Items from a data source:
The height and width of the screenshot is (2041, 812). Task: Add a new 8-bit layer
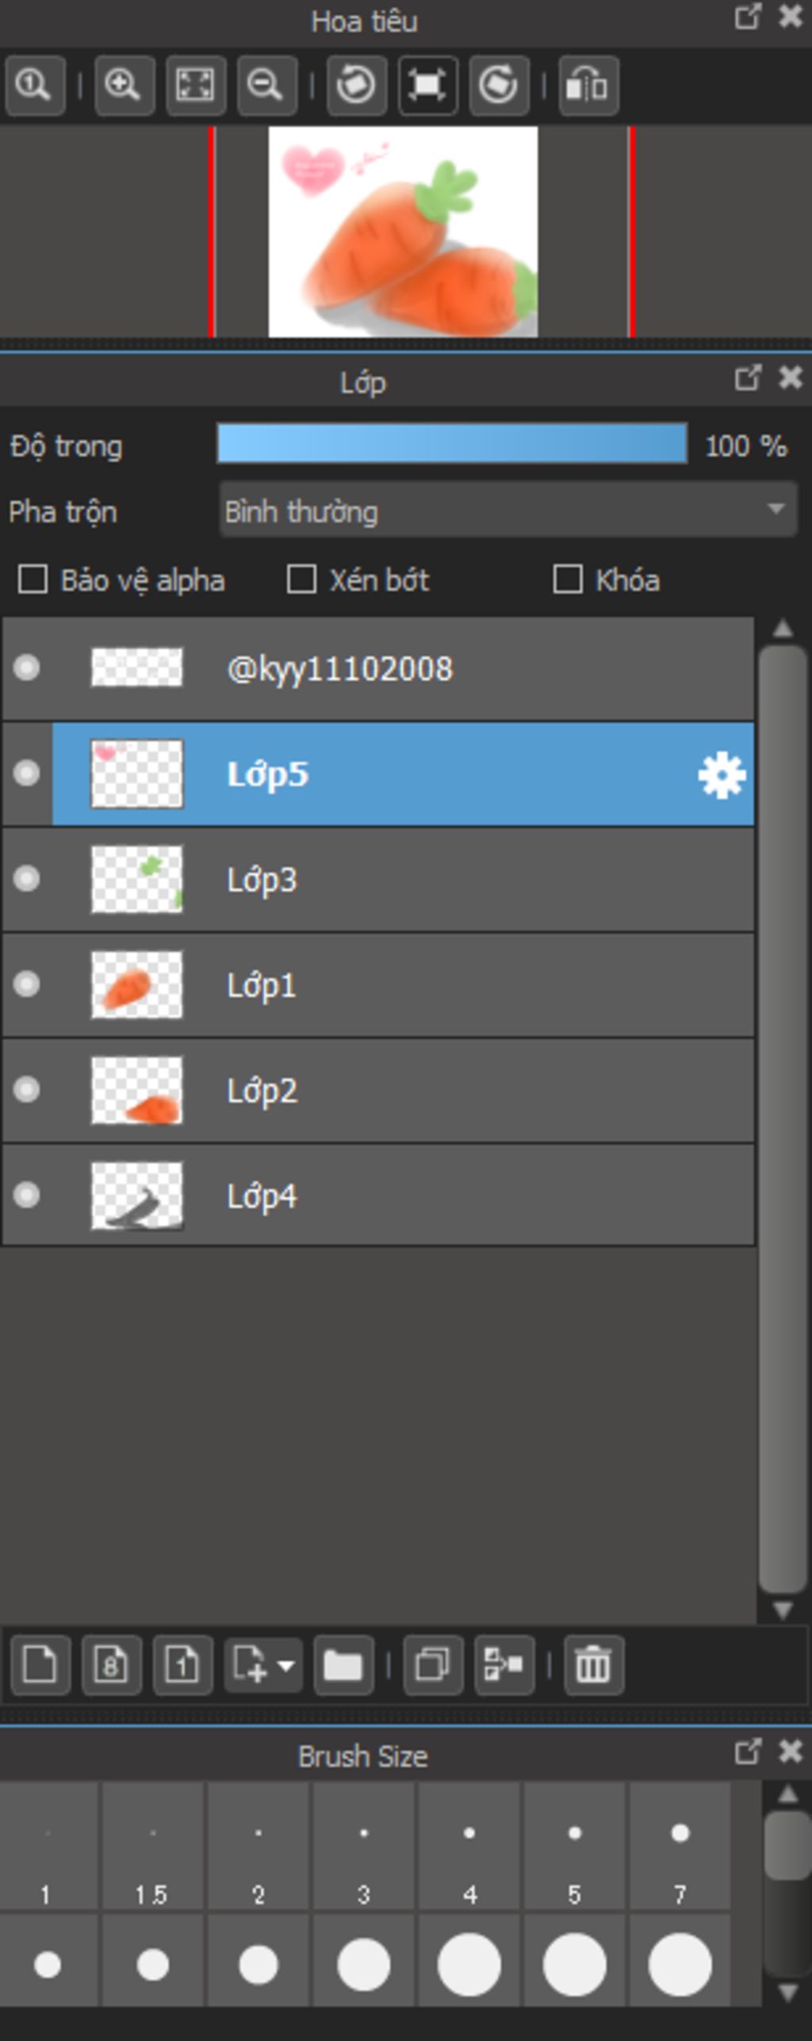click(111, 1665)
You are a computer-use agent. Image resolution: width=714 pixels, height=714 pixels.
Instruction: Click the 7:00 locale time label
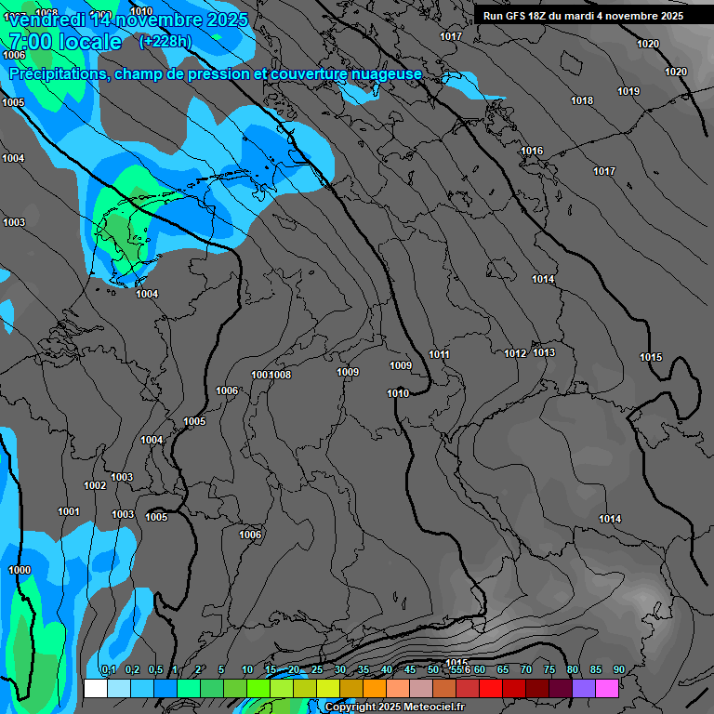click(65, 42)
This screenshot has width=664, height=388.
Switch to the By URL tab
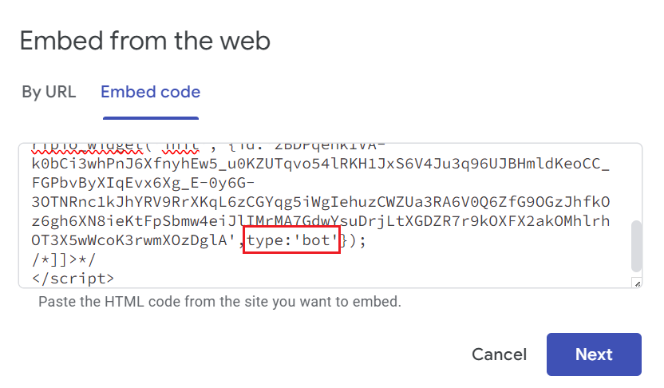click(49, 92)
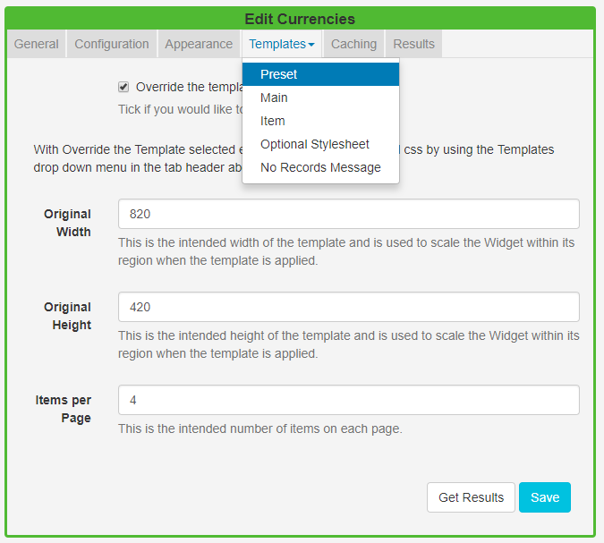Go to the Appearance tab
Viewport: 604px width, 543px height.
click(x=199, y=44)
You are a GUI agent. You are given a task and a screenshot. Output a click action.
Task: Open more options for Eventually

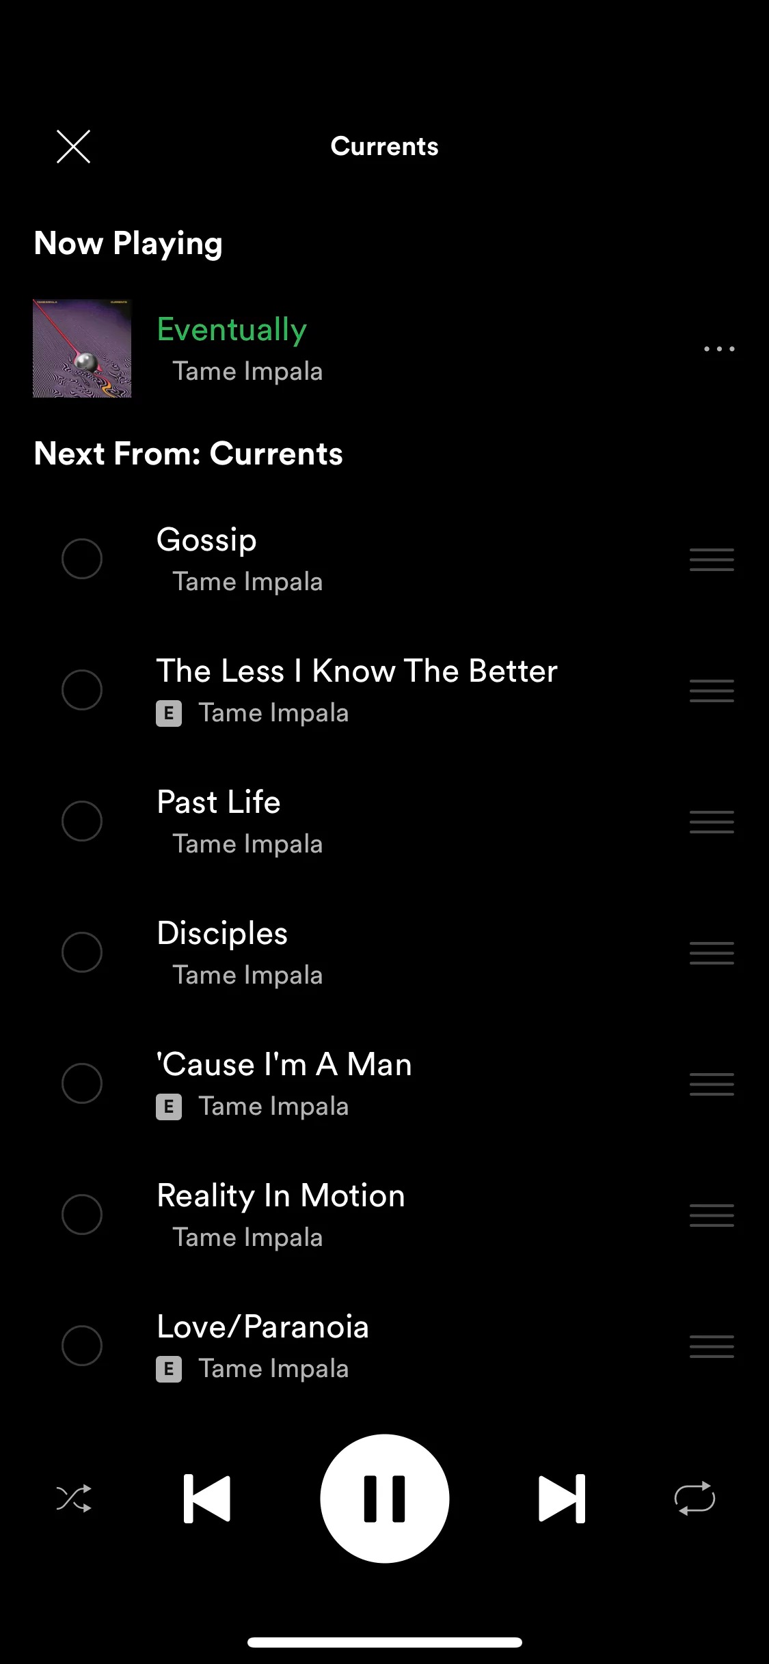pos(719,349)
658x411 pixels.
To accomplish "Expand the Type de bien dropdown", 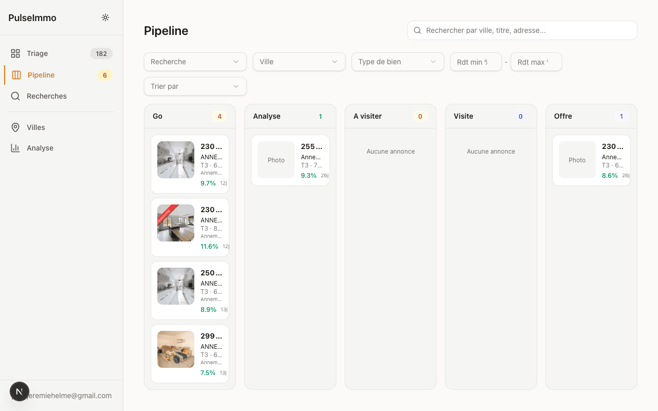I will (x=397, y=61).
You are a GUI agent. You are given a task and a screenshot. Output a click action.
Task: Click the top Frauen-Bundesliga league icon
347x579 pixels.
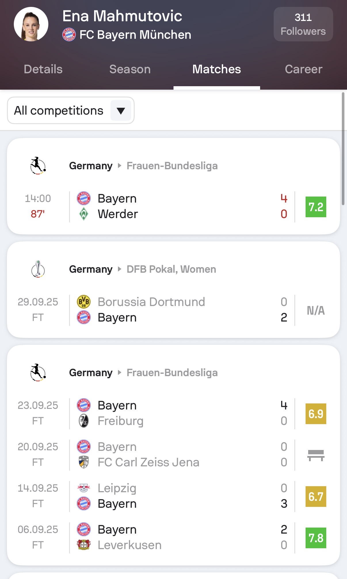pyautogui.click(x=38, y=166)
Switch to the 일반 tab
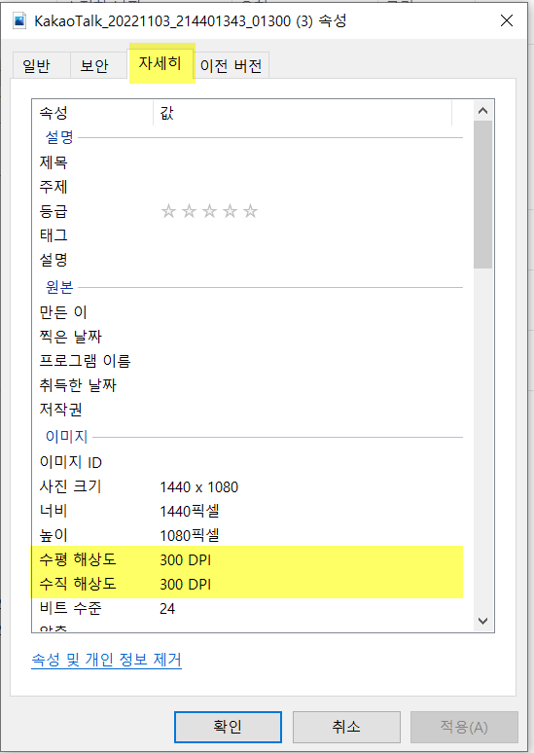 click(x=37, y=65)
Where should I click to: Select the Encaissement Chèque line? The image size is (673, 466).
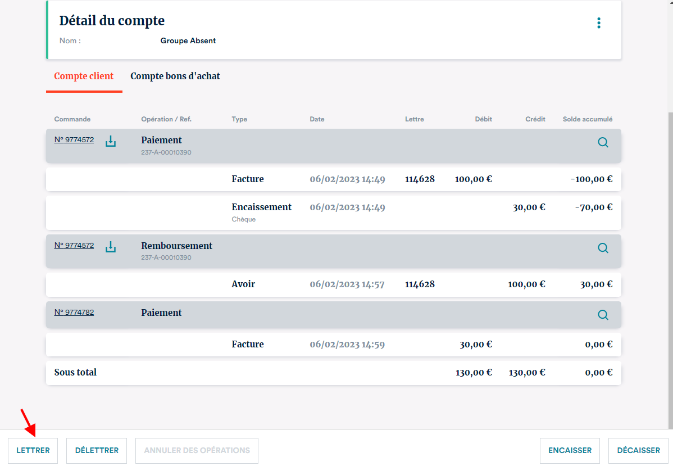333,212
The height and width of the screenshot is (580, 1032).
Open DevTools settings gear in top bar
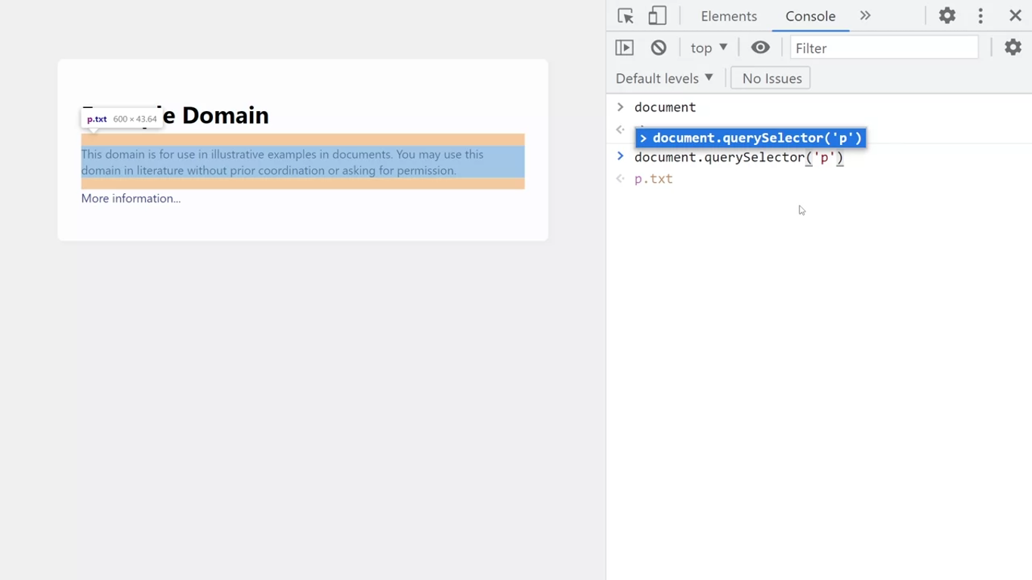click(x=947, y=16)
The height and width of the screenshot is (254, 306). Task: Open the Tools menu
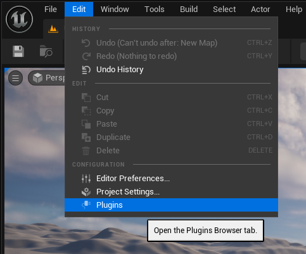[x=155, y=10]
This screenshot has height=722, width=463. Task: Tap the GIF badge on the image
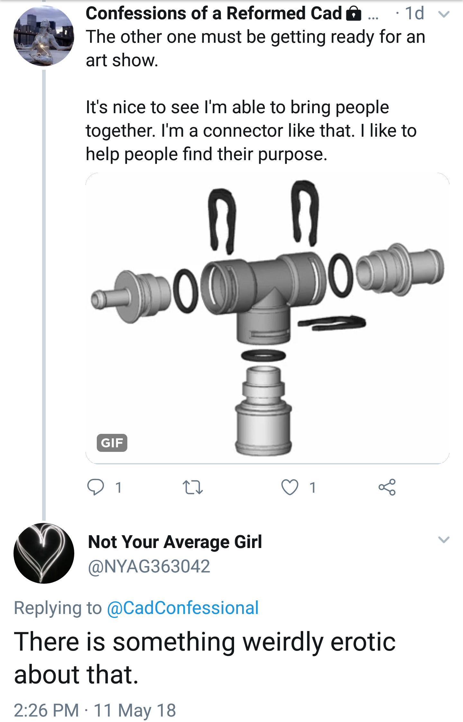pyautogui.click(x=112, y=443)
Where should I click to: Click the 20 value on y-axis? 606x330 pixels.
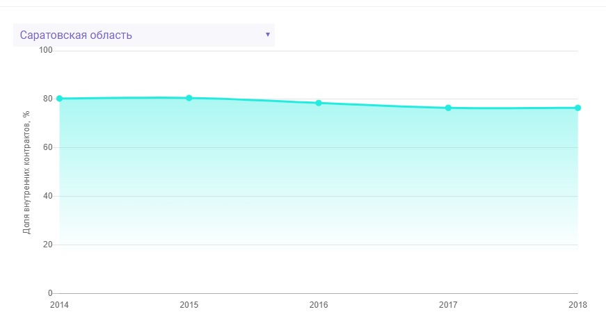48,245
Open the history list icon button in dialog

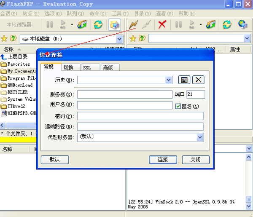184,80
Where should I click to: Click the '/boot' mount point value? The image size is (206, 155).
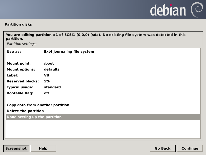pos(49,63)
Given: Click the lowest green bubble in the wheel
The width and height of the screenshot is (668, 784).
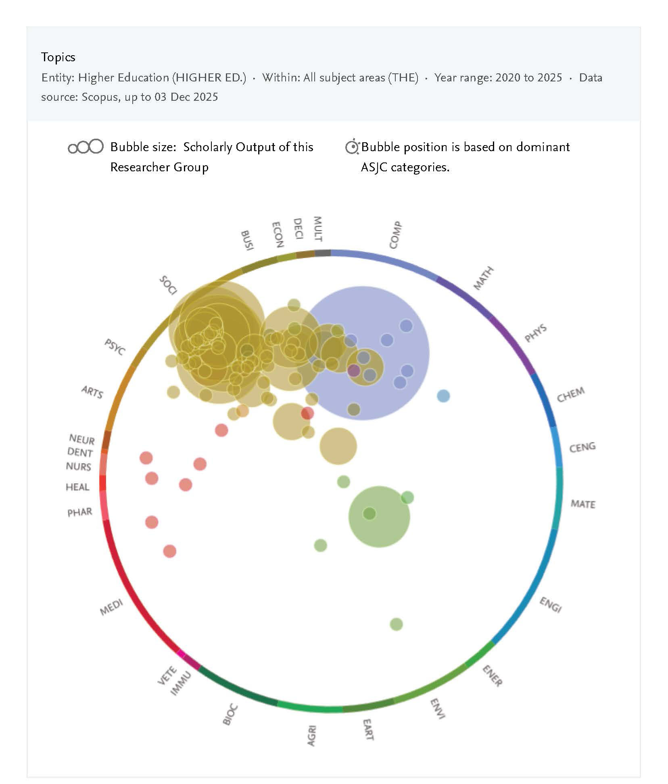Looking at the screenshot, I should 396,624.
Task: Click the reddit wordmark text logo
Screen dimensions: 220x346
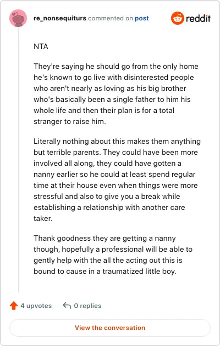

EXERCISE GOAL: A word-for-word copy is required of the lines above from the line with "Given: Click the" through the last line of the data; no other lines and no pictures belong in it.

WRITTEN RESPONSE:
Given: Click the lowest green bubble in the wheel
The width and height of the screenshot is (668, 784).
Looking at the screenshot, I should 396,624.
Task: Click the reddit wordmark text logo
Screen dimensions: 220x346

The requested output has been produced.